Since the future success of SIGA's drug, especially as of the time of Pharmathene's involvement, was highly speculative, it would seem obvious that Pharmathene should not have been entitled to speculative damages and at most might be entitled to nominal damages or reliance damages.
On the positive side for shareholders of SIGA, on top of what I believe will be a positive outcome from their appeal, they have already begun shipping courses of Arestvyr™ per this article- "SIGA Delivers First Courses of Arestvyr™ Under BARDA Contract" - NEW YORK, March 12, 2013 (GLOBE NEWSWIRE)-
"SIGA may begin to obtain payment under the BARDA contract once it has delivered 500,000 of the 2,000,000 contracted-for courses of Arestvyr.
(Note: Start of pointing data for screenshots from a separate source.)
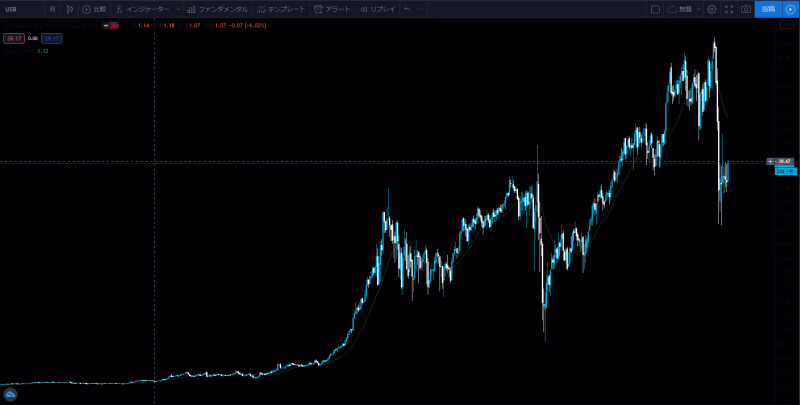Click the blue 投稿 publish button
This screenshot has width=800, height=405.
(767, 9)
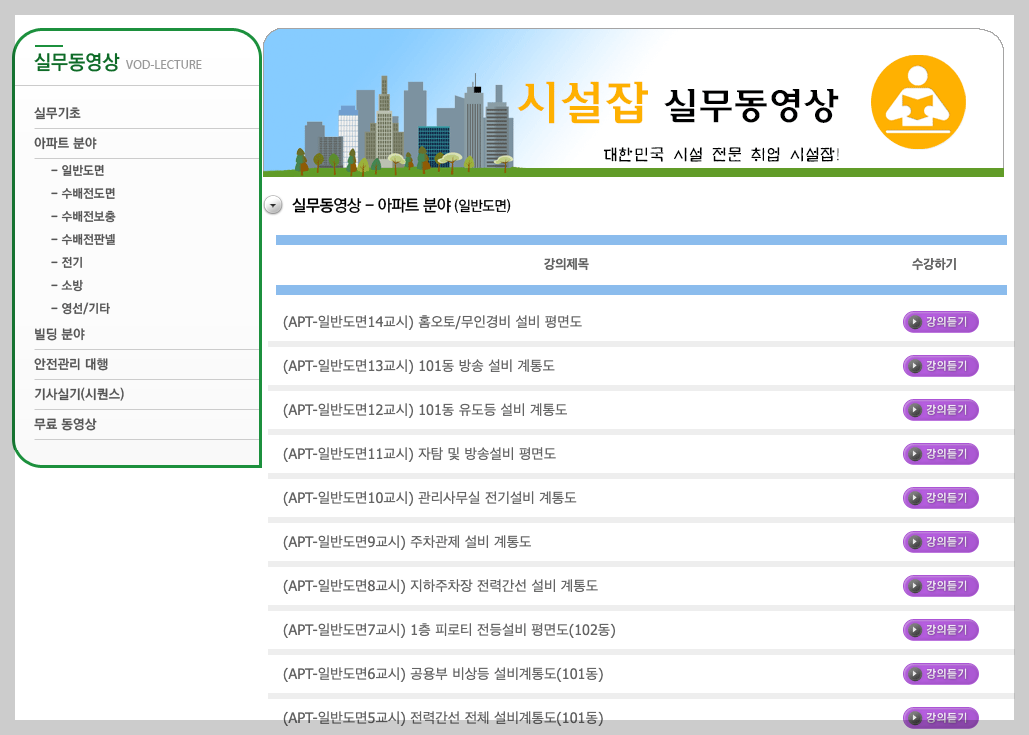Expand the 빌딩 분야 category
The width and height of the screenshot is (1029, 735).
58,335
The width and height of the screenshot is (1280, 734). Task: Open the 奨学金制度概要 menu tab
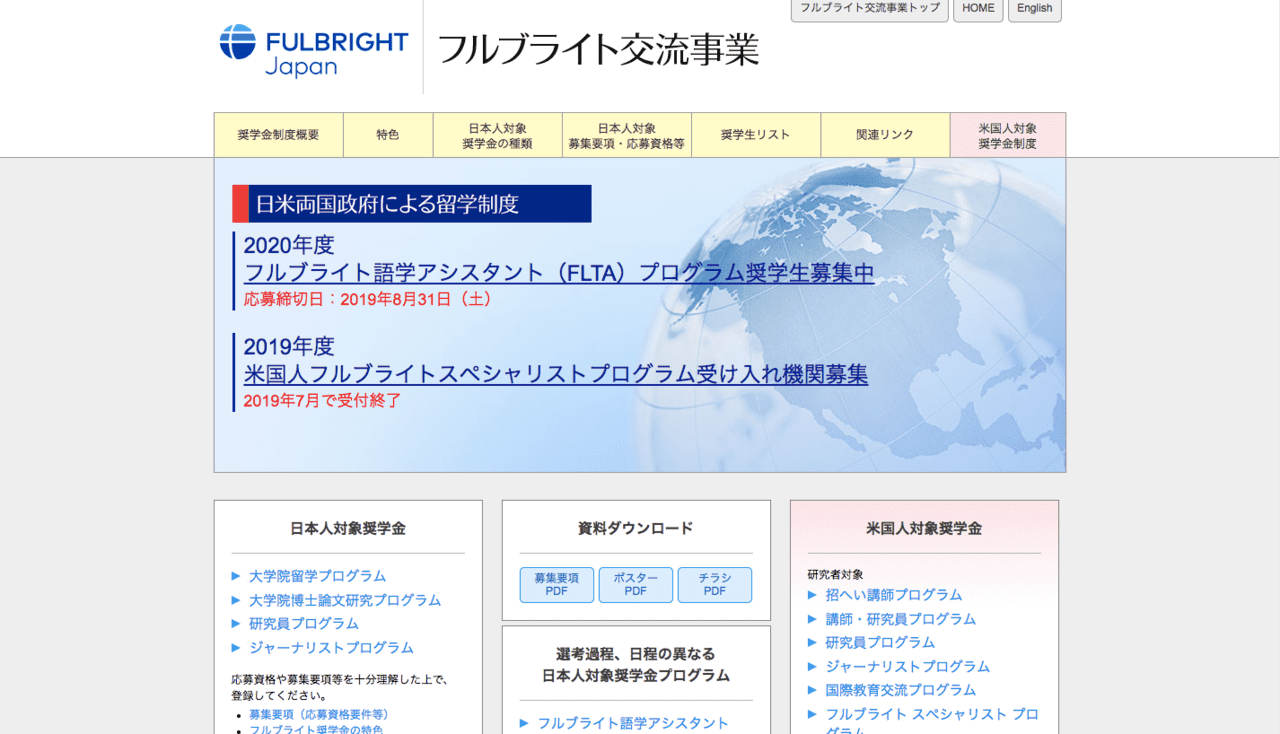(278, 135)
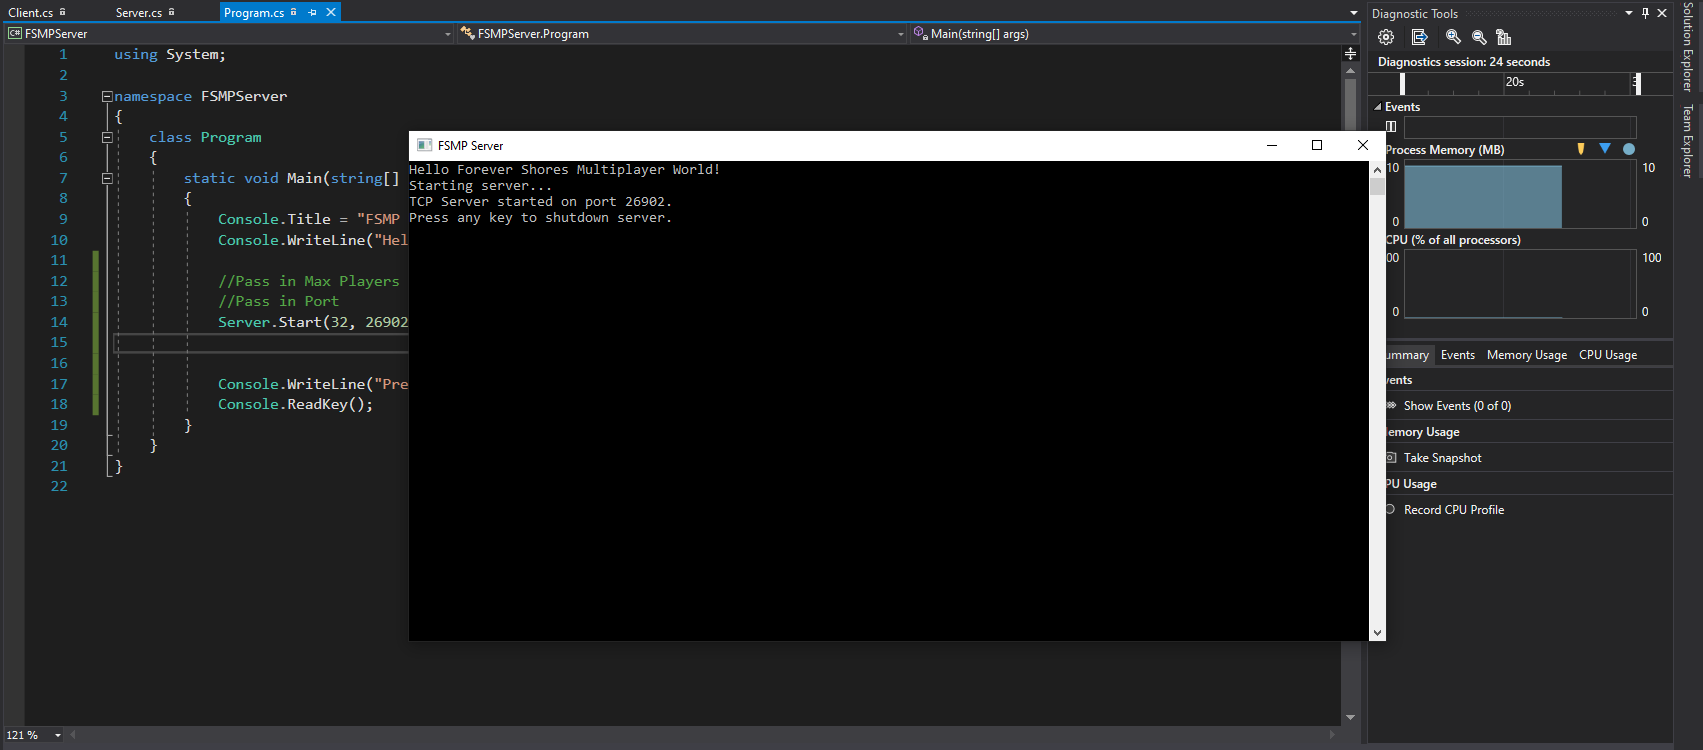Pin the Diagnostic Tools panel
Image resolution: width=1703 pixels, height=750 pixels.
coord(1645,13)
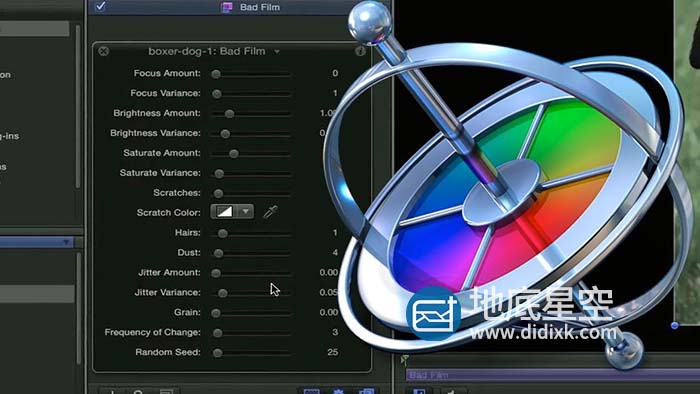
Task: Open the HUD inspector info icon
Action: (360, 51)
This first delivery of approximately 190,000 courses moves SIGA much closer to that moment."
Since the initial conversations between SIGA and the United States government involved a lot more courses than the current 2 million contracted amount, I believe there is a high chance of many more courses of their drug being ordered by our government. Also with this world facing even more fear from all of the terrorists and their various tactics, the worldwide demand for Arestvyr™ could be much greater than originally anticipated. On top of increased demand for Arestvyr™ , as of 3/15/2013 SIGA has a large short interest of 7,527,209 shares which equals almost 17 days of SIGA share volume to cover.
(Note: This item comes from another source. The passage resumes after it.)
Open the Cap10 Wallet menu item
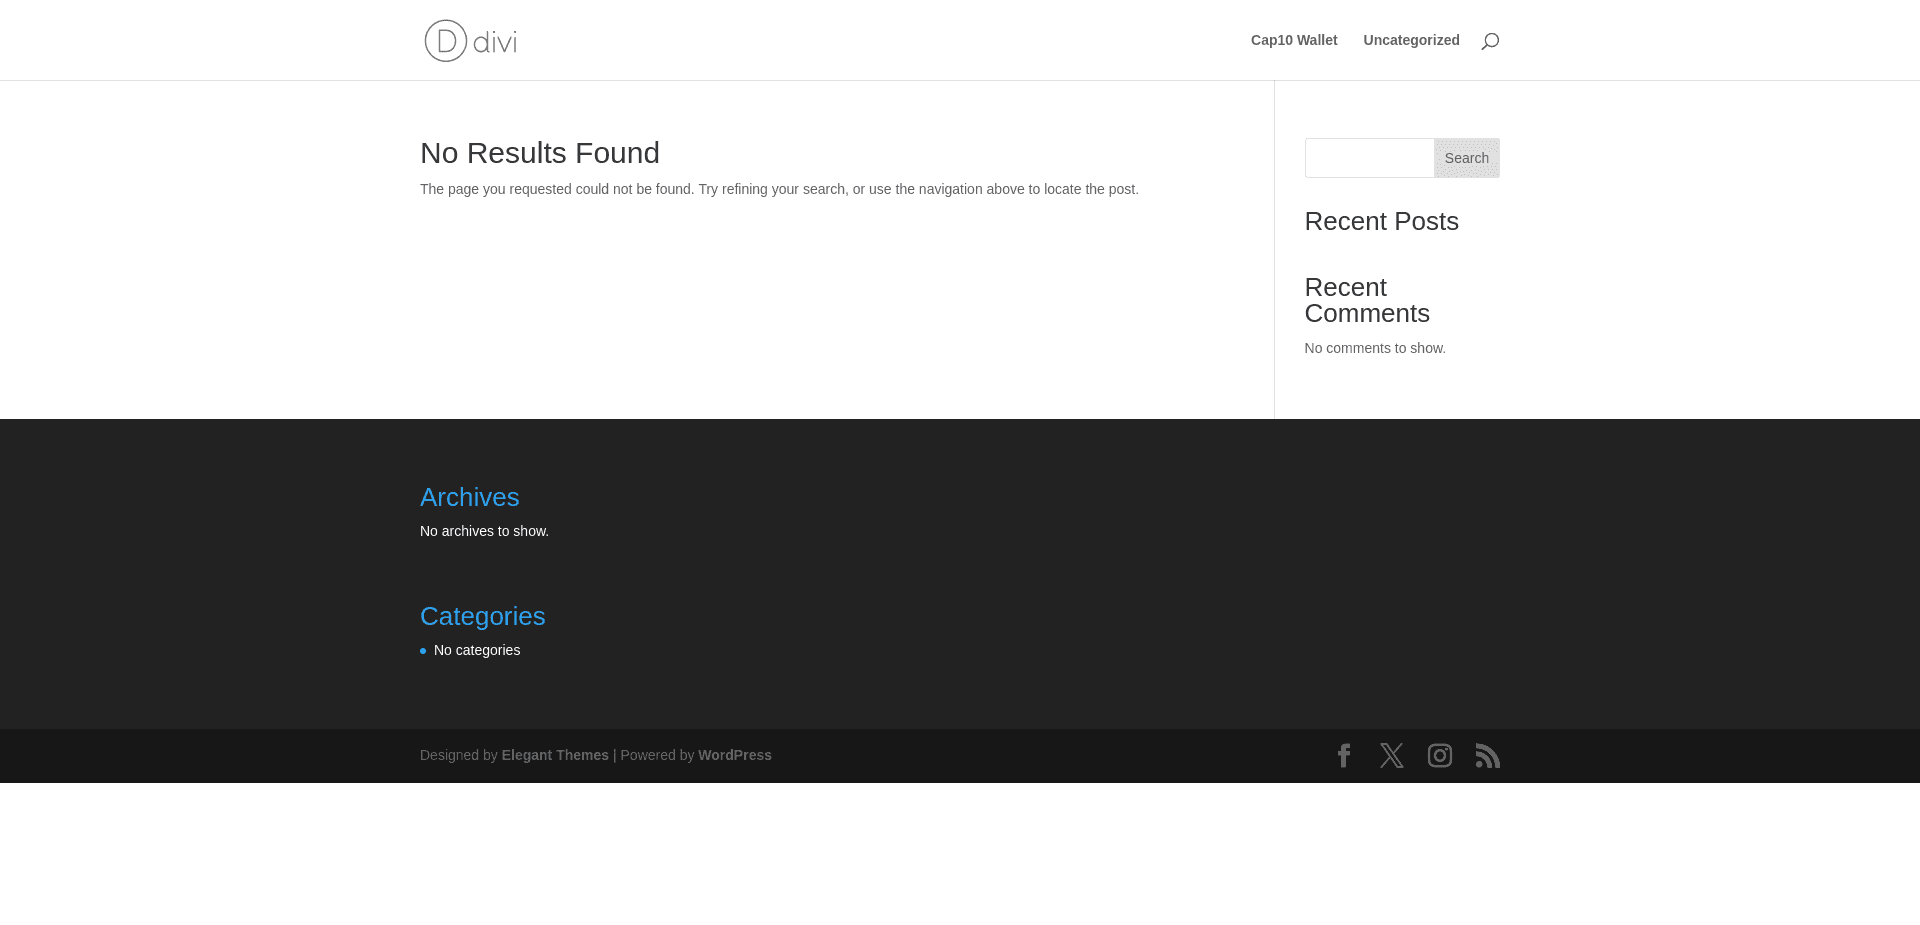This screenshot has height=925, width=1920. pos(1293,40)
In reviewing SIGA's 2012 Annual Report, I couldn't help notice they made an adjustment to their Deferred tax assets to increase the current portion to $33,515,327 and the long term portion to $10,209,278. The current portion of this asset would indicate to me that they expect to use carryforward losses enough to offset $95,758,077 ($33,515,327 divided by 35%(estimated tax rate)) of taxable income in 2013. This would indicate the company expects a net profit of $62,242,750 ($95,758,077 - $33,515,327). This would be equivalent to approximately $1.20 EPS ($62,242,750 divided by 51.6 million shares) for 2013.
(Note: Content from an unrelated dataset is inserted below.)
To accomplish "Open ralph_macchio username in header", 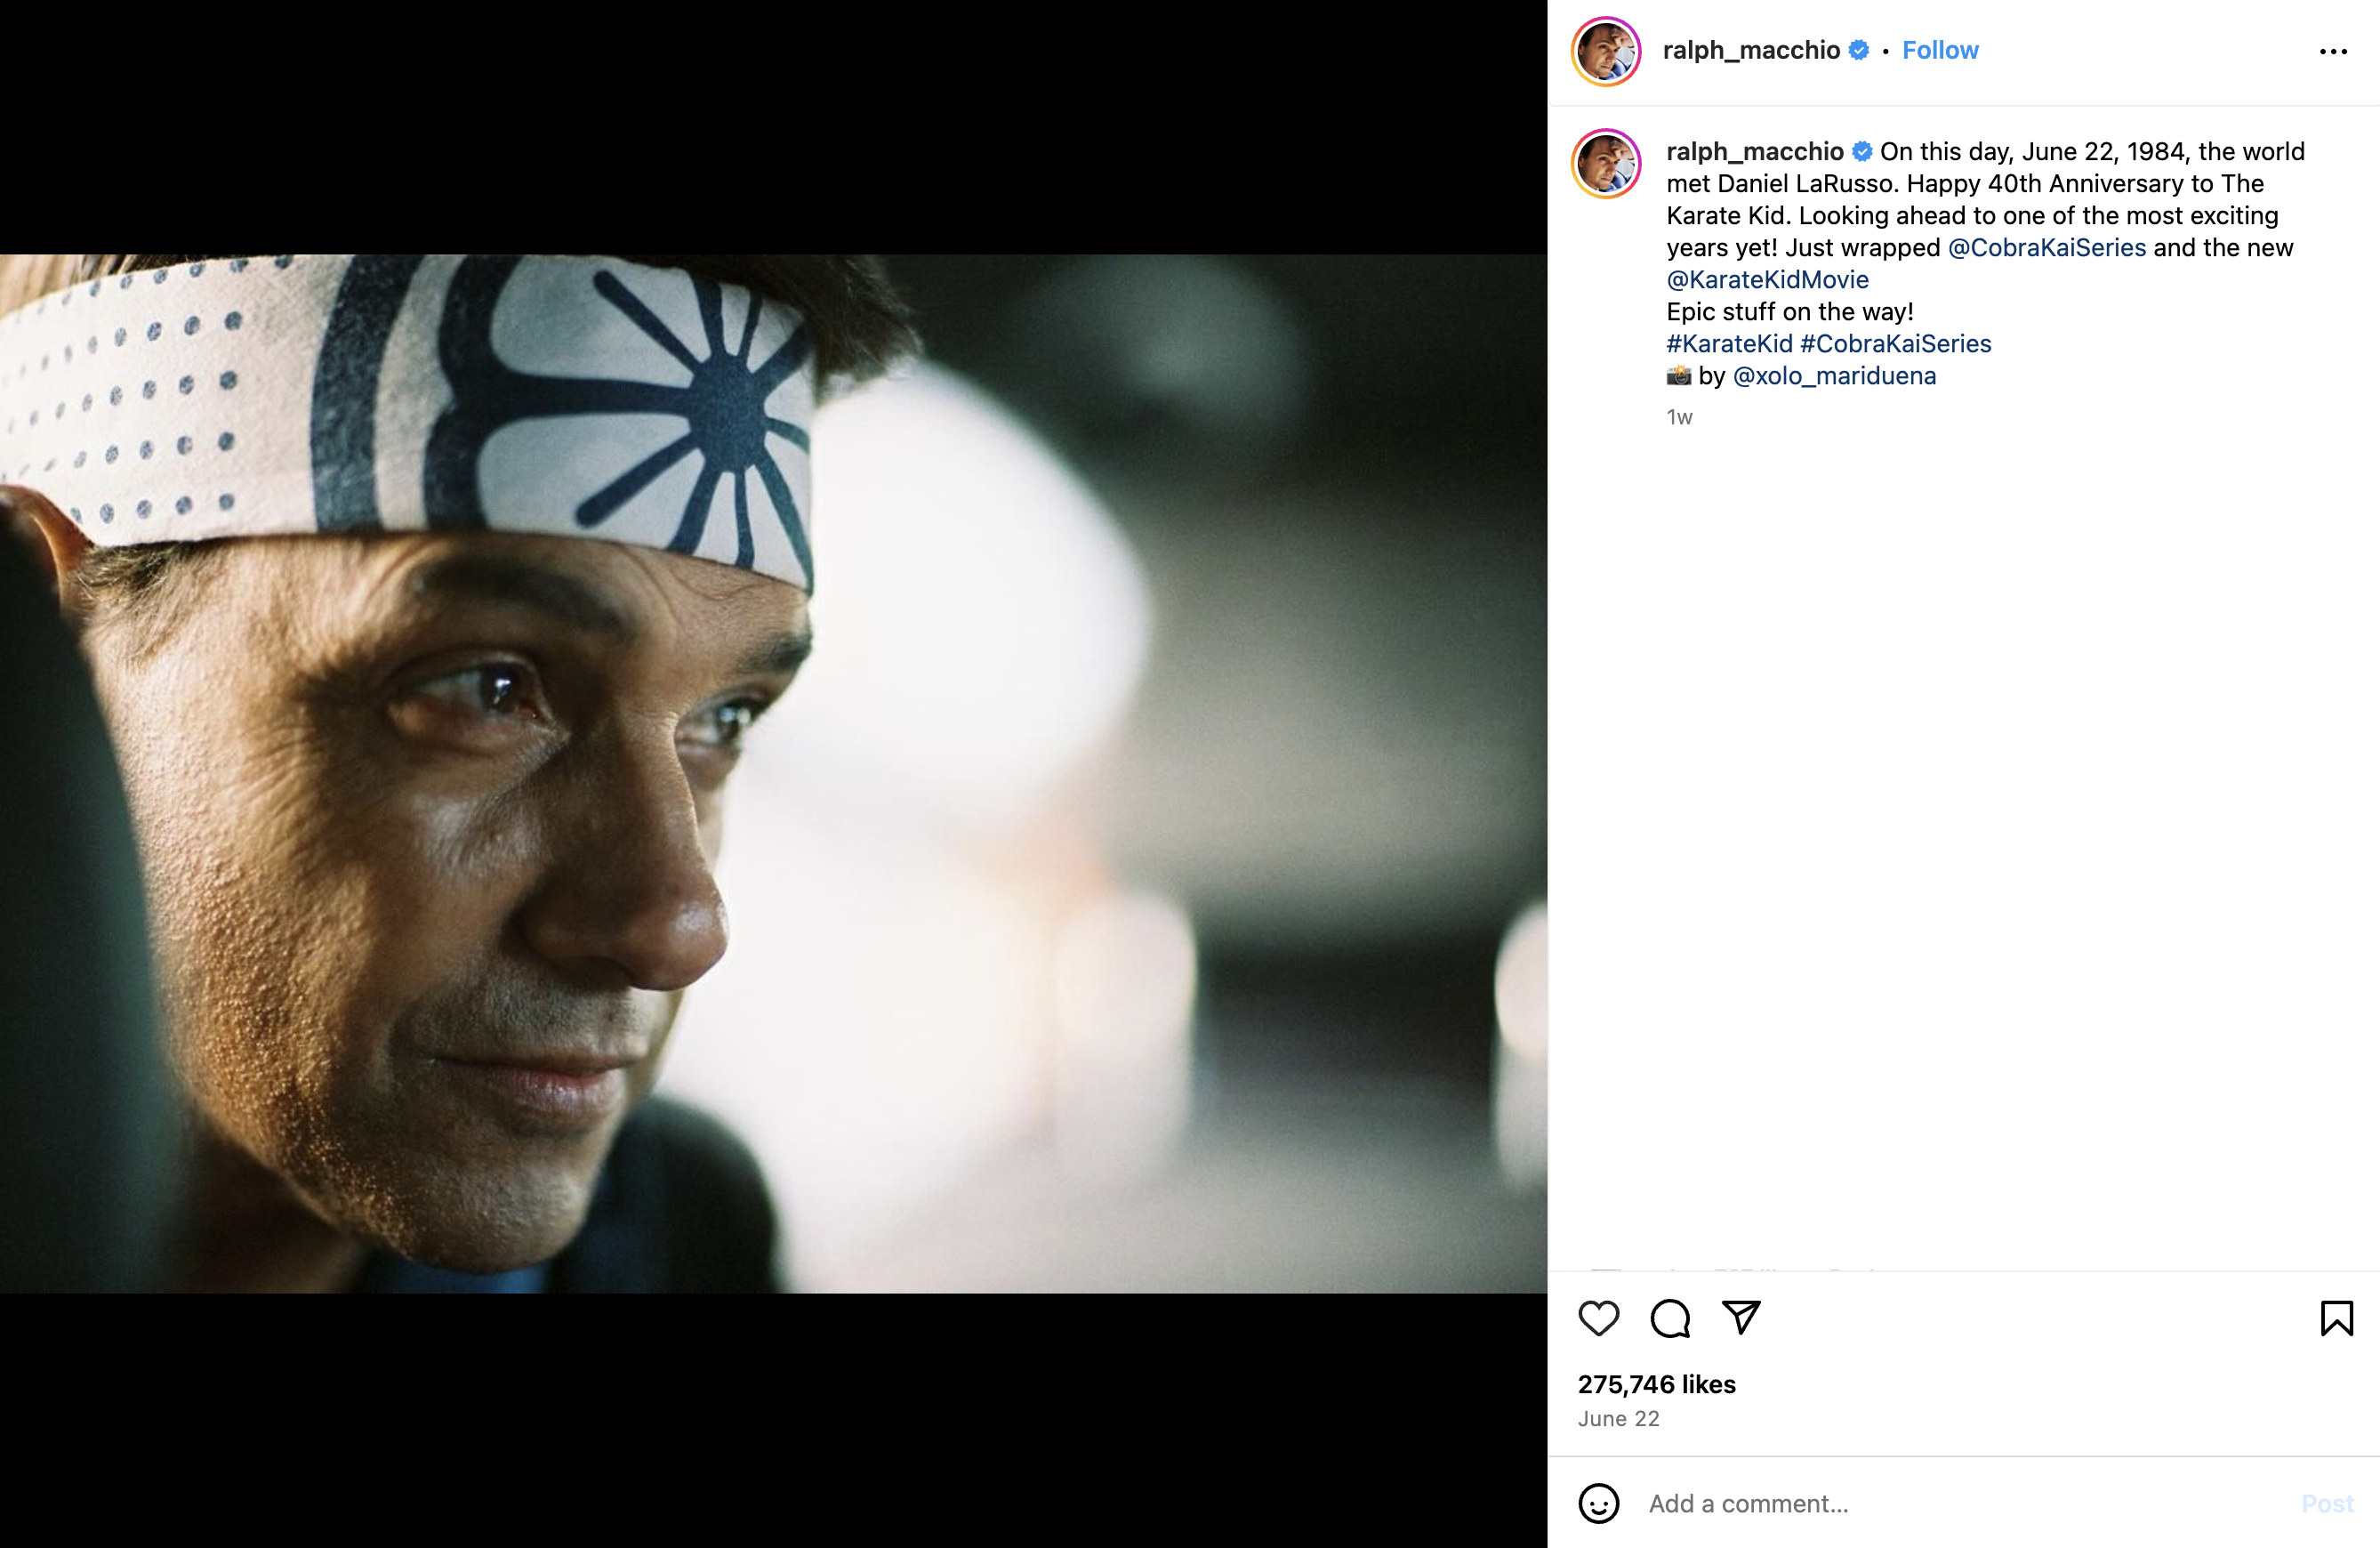I will tap(1750, 50).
Even if SIGA loses its current appeal of the Pharmathene judgment, I believe its share price is worth more than the current share price of $3.45 but if they win their appeal, it wouldn't surprise me for SIGA's share price to quickly jump to somewhere between $10 and $15.
Disclosure: I am long SIGA. I wrote this article myself, and it expresses my own opinions. I am not receiving compensation for it (other than from Seeking Alpha). I have no business relationship with any company whose stock is mentioned in this article.